» **TASK PROMPT**: Every line containing the string "will" should be returned from the records.
[DATA FOR THE TASK Boundary: Start]
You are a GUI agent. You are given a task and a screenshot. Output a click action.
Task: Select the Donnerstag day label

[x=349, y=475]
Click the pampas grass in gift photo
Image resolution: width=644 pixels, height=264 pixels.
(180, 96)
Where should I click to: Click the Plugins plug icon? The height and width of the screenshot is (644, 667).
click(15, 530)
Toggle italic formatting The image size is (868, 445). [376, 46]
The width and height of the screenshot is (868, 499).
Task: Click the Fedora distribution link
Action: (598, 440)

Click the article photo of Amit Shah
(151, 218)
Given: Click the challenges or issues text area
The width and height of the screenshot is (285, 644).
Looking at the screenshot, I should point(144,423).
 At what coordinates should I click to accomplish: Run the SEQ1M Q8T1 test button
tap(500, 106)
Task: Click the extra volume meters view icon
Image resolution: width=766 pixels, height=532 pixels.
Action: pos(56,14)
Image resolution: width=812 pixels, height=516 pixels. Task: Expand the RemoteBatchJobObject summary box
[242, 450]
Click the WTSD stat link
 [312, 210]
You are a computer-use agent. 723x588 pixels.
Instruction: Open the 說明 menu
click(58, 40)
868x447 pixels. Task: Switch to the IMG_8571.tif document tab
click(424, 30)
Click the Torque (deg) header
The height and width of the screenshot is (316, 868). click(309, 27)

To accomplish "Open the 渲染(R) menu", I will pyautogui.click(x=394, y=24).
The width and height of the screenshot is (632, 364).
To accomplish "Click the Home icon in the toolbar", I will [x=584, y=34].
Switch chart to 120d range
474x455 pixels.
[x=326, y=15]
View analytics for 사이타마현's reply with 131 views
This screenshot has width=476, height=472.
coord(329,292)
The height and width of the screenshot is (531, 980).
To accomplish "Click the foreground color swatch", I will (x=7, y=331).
[DATA FOR THE TASK Boundary: End]
» **SOLUTION BELOW**:
To accomplish "Open the 渲染(R) menu", I will pyautogui.click(x=394, y=24).
To accomplish "Click the Home icon in the toolbar", I will [x=584, y=34].
To accomplish "Click the foreground color swatch", I will (x=7, y=331).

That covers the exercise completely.